L’Uganda, peraltro, è sempre stato uno dei paesi in prima linea nell’accoglienza dei rifugiati (in particolare da Repubblica democratica del Congo e Sud Sudan). È tuttora difficile capire cosa sia potuto succedere alle persone che hanno intrapreso un viaggio lungo per cercare di scappare dal travagliato Sud Sudan e sono arrivate al confine con l’Uganda dopo il 18 marzo. Probabilmente non erano a conoscenza della chiusura dei confini prima di partire e hanno tentato lo stesso di attraversarli, oppure ci hanno sperato fino all’ultimo.
Riguardo ai rifugiati già in Uganda, seguendo le indicazioni delle autorità di governo, di concerto con l’Oms, tutte le attività hanno subito un arresto, in tutti i settori. Nei settlement si è cercato di rafforzare l’accesso all’acqua e riorganizzare gli spazi. Tutti i progetti educativi, come quello portato avanti da Caritas a Palorinya, nel nord, sono stati e rimangono sospesi. Da poche settimane hanno ripreso solo le attività di assistenza alimentare, mentre stanno ripartendo lentamente quelle legate al microcredito.
La presenza di tanti rifugiati aveva peraltro generato nuovi circuiti economici. Già di per sé precari, ma messi in crisi dalle misure anti-pandemia: difficile, soprattutto, ripensare e riadattare gli spazi dei piccoli mercati, dove i rifugiati lentamente avevano messo in piedi piccole attività economiche a integrazione degli aiuti ricevuti. Integrazione indispensabile non solo dal punto di vista economico, ma anche socio-psicologico. E infatti l’Unhcr ha già denunciato l’aumento di episodi di violenza e alcuni suicidi negli insediamenti dei rifugiati.
Le misure preventive adottate in Uganda sono simili a quelle decise dal Sud Sudan, molto basate sulla prevenzione.

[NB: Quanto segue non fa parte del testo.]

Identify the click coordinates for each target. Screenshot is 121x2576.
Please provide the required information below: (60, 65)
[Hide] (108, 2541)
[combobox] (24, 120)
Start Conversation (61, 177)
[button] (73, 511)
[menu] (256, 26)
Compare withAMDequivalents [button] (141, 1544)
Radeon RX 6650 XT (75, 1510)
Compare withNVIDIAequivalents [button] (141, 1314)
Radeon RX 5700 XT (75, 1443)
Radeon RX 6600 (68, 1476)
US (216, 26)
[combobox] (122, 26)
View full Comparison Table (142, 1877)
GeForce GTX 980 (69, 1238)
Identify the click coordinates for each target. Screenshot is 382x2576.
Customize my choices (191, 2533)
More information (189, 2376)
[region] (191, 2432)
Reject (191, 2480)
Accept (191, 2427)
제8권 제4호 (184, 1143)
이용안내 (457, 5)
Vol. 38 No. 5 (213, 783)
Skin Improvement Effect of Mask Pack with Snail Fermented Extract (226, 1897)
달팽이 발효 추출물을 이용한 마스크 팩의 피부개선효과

Sono stati rafforzati i collegamenti via radio e telefono, mentre difficile, in entrambi i paesi, è garantire e far rispettare le misure di distanziamento sociale, data l’alta concentrazione di persone nei pochi luoghi sicuri dai conflitti e dotati di adeguati approvvigionamenti. I punti di raccolta dove avvengono le distribuzioni di beni primari, soprattutto cibo negli insediamenti per rifugiati e sfollati, così come i punti di accesso all’acqua, sono altrettanti luoghi di moltiplicazione dell’esposizione al rischio, ma allo stesso tempo offrono risposte imprescindibile a bisogni umanitari e materiali di base. Chi ha fame o sete, non ha molte alternative, se non accettare il rischio di contrarre il virus.
Oggi, anche a maggio, sia in Sud Sudan che in Uganda i casi di persone positive al virus Covid-19 sono in aumento; il 20 maggio avevano raggiunto in Sud Sudan quota 473 e in Uganda quota 264, con una accelerazione evidente nelle ultime settimane, soprattutto in Sud Sudan, che aveva registrato il primo caso solo poche settimane prima. Purtroppo resta il dubbio se i numeri siano reali. Ma c’è ragione di credere che siano molto più alti.